• What to work on:
Beneath this task are records; print exactly the stretch of them from the line with "אוגוסט (755, 573)" through the line with "SALE OUT (last", both ends included.

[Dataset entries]
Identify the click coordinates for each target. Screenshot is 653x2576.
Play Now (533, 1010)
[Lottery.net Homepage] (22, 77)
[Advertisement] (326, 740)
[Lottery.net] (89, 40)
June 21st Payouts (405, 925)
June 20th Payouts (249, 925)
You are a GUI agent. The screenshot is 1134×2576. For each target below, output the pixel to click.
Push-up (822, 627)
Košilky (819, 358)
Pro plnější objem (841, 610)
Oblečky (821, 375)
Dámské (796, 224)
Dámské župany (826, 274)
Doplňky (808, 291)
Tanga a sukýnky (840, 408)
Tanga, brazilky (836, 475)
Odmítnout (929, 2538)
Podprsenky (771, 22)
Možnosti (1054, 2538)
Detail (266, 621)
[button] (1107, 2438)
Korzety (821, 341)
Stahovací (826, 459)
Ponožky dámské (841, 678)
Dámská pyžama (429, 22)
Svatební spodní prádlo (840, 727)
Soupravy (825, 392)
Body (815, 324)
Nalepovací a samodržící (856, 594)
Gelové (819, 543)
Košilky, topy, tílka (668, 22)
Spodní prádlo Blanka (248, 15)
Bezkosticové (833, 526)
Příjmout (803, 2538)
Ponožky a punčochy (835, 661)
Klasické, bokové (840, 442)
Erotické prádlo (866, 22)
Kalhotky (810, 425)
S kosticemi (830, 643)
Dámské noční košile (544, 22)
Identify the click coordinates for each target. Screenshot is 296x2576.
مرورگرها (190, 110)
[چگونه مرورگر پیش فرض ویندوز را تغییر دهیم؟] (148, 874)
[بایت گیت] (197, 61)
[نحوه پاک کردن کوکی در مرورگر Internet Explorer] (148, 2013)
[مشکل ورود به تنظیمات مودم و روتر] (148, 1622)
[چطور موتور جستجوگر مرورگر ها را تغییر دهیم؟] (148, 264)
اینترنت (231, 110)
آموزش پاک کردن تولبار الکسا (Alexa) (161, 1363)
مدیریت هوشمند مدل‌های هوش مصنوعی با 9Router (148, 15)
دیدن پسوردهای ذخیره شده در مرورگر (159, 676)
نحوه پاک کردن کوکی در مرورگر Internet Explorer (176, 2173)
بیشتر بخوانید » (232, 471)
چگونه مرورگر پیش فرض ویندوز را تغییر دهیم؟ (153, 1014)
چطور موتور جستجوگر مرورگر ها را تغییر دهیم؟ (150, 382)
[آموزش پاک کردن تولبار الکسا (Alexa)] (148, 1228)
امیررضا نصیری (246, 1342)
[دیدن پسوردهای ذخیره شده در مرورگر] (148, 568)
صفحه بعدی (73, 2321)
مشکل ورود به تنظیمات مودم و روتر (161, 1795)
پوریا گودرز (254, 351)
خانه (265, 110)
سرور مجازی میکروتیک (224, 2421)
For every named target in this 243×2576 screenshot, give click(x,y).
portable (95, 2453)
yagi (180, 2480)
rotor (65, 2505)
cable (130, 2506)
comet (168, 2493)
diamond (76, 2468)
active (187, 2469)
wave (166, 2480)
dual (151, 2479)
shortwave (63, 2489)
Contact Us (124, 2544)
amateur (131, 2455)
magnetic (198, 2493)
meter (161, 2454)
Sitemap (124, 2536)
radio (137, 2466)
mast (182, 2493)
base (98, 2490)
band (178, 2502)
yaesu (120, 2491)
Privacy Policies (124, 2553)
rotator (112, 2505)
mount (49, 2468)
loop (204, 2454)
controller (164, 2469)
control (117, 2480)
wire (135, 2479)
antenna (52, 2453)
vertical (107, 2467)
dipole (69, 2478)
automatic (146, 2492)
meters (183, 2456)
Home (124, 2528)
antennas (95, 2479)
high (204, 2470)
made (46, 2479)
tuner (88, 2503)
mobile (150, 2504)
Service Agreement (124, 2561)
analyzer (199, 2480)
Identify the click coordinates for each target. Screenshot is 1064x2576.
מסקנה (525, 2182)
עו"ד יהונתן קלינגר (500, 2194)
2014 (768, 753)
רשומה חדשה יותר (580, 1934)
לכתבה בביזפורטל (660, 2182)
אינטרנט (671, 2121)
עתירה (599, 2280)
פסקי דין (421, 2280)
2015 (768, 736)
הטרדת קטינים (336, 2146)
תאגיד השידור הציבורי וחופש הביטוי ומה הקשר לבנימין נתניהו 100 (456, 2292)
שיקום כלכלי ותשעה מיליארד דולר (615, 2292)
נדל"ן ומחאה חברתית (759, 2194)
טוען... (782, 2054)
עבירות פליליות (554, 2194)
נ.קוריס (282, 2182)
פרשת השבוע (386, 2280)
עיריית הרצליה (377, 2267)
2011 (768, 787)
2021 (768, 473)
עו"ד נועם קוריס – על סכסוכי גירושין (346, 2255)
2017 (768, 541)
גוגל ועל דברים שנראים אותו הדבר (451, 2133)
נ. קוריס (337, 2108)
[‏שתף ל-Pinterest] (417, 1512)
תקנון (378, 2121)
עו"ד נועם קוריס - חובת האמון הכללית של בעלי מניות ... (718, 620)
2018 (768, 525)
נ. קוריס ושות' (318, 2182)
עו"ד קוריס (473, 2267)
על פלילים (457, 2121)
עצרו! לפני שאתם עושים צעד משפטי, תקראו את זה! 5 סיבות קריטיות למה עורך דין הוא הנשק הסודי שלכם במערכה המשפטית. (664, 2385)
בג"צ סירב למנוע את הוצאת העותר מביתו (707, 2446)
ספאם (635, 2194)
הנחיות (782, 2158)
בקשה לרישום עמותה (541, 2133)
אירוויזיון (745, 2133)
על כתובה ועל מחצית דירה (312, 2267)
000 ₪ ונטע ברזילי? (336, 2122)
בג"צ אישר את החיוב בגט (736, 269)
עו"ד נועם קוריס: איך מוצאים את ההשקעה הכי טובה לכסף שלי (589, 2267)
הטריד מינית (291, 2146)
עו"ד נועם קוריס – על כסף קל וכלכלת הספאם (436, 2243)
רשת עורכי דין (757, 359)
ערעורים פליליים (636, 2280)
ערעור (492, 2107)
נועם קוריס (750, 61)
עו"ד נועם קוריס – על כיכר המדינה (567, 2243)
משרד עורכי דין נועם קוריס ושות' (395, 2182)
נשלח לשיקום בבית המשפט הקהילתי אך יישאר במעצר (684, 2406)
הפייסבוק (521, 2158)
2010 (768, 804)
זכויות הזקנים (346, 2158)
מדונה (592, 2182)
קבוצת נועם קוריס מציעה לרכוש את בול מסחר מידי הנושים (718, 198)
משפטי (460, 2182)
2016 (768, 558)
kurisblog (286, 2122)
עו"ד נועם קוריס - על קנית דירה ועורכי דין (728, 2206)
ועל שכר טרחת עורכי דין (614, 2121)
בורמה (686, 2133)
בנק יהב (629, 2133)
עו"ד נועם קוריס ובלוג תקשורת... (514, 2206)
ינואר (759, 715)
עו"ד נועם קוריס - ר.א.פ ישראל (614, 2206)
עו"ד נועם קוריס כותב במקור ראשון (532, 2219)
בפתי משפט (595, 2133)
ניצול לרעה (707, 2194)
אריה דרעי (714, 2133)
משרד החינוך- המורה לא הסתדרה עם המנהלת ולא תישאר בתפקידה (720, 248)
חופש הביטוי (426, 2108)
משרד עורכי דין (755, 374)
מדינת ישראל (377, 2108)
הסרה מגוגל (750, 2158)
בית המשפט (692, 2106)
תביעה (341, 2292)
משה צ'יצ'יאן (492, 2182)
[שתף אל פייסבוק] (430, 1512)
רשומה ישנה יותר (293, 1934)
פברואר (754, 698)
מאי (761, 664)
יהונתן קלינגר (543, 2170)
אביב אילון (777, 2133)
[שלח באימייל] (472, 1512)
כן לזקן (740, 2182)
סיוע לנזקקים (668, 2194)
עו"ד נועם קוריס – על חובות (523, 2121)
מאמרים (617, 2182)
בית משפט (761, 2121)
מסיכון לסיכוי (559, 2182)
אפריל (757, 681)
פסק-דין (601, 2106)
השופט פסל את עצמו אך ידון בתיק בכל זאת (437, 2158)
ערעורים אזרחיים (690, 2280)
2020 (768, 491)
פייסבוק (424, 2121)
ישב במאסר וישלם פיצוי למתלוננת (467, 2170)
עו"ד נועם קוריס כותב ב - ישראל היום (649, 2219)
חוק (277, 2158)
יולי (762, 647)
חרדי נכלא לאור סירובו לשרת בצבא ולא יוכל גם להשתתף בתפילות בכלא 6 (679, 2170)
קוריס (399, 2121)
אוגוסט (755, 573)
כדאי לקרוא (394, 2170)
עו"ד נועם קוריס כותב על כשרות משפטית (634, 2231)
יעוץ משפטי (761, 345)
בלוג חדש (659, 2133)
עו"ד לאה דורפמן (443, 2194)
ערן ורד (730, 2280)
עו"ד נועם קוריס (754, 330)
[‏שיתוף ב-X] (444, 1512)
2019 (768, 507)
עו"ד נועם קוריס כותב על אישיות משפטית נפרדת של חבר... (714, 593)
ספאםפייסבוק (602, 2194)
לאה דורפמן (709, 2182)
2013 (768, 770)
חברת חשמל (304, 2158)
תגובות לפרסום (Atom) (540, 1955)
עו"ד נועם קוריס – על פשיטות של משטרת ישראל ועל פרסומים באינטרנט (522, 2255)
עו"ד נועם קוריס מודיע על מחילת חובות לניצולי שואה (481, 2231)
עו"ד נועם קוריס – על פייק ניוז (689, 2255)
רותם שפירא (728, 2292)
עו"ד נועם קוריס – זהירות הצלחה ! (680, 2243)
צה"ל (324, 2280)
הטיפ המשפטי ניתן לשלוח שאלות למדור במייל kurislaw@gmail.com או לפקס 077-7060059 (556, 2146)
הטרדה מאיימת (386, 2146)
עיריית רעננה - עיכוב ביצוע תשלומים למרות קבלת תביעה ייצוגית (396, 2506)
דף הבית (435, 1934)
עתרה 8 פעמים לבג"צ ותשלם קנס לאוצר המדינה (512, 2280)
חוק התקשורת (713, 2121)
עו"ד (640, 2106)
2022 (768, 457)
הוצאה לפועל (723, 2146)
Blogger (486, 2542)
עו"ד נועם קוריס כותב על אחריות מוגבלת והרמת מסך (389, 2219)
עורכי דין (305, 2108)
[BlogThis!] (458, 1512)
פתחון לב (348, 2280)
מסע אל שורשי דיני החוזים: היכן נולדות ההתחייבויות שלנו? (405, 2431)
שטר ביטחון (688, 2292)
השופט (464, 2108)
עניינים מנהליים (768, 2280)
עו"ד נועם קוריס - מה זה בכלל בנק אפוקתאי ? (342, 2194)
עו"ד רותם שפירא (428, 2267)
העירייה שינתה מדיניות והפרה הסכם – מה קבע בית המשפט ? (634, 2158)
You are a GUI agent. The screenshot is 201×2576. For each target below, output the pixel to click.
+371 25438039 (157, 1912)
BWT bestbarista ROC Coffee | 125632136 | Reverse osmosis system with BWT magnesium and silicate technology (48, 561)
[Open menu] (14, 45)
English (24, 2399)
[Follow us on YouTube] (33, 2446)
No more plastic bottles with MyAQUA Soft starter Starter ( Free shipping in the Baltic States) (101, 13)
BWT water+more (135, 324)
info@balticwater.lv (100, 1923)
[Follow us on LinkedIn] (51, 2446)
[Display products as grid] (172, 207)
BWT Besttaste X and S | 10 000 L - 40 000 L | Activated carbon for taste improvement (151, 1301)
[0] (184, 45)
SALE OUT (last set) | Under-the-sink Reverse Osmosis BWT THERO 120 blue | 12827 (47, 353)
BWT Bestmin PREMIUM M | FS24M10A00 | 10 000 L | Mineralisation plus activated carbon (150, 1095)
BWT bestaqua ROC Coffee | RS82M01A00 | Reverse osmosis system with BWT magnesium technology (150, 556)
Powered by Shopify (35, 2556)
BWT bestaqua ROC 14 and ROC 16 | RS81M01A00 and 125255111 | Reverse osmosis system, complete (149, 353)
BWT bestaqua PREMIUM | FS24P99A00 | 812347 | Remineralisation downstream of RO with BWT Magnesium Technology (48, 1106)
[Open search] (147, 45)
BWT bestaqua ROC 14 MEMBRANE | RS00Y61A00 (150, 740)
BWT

• Your response:
אוגוסט (755, 573)
כדאי לקרוא (394, 2170)
עו"ד נועם קוריס כותב על כשרות משפטית (634, 2231)
יעוץ משפטי (761, 345)
בלוג חדש (659, 2133)
עו"ד לאה דורפמן (443, 2194)
ערן ורד (730, 2280)
עו"ד נועם קוריס (754, 330)
[‏שיתוף ב-X] (444, 1512)
2019 (768, 507)
עו"ד נועם קוריס כותב על אישיות משפטית נפרדת של חבר... (714, 593)
ספאםפייסבוק (602, 2194)
לאה דורפמן (709, 2182)
2013 (768, 770)
חברת חשמל (304, 2158)
תגובות לפרסום (Atom) (540, 1955)
עו"ד נועם קוריס – על פשיטות של משטרת ישראל ועל פרסומים באינטרנט (522, 2255)
עו"ד נועם קוריס מודיע על מחילת חובות לניצולי שואה (481, 2231)
עו"ד נועם קוריס – על פייק ניוז (689, 2255)
רותם שפירא (728, 2292)
עו"ד נועם קוריס – זהירות הצלחה ! (680, 2243)
צה"ל (324, 2280)
הטיפ המשפטי ניתן לשלוח שאלות למדור במייל kurislaw@gmail.com או לפקס 077-7060059 (556, 2146)
הטרדה מאיימת (386, 2146)
עיריית רעננה - עיכוב ביצוע תשלומים למרות קבלת תביעה ייצוגית (396, 2506)
דף הבית (435, 1934)
עתרה 8 פעמים לבג"צ ותשלם קנס לאוצר המדינה (512, 2280)
חוק התקשורת (713, 2121)
עו"ד (640, 2106)
2022 (768, 457)
הוצאה לפועל (723, 2146)
Blogger (486, 2542)
עו"ד נועם קוריס כותב על אחריות מוגבלת והרמת מסך (389, 2219)
עורכי דין (305, 2108)
[BlogThis!] (458, 1512)
פתחון לב (348, 2280)
מסע אל שורשי דיני החוזים: היכן נולדות ההתחייבויות שלנו? (405, 2431)
שטר ביטחון (688, 2292)
השופט (464, 2108)
עניינים מנהליים (768, 2280)
עו"ד נועם קוריס - מה זה בכלל בנק אפוקתאי ? (342, 2194)
עו"ד רותם שפירא (428, 2267)
העירייה שינתה מדיניות והפרה הסכם – מה קבע בית המשפט ? (634, 2158)
You are a GUI agent. The screenshot is 201×2576. For each target below, output the pixel to click.
+371 25438039 (157, 1912)
BWT bestbarista ROC Coffee | 125632136 | Reverse osmosis system with BWT magnesium and silicate technology (48, 561)
[Open menu] (14, 45)
English (24, 2399)
[Follow us on YouTube] (33, 2446)
No more plastic bottles with MyAQUA Soft starter Starter ( Free shipping in the Baltic States) (101, 13)
BWT water+more (135, 324)
info@balticwater.lv (100, 1923)
[Follow us on LinkedIn] (51, 2446)
[Display products as grid] (172, 207)
BWT Besttaste X and S | 10 000 L - 40 000 L | Activated carbon for taste improvement (151, 1301)
[0] (184, 45)
SALE OUT (last set) | Under-the-sink Reverse Osmosis BWT THERO 120 blue | 12827 (47, 353)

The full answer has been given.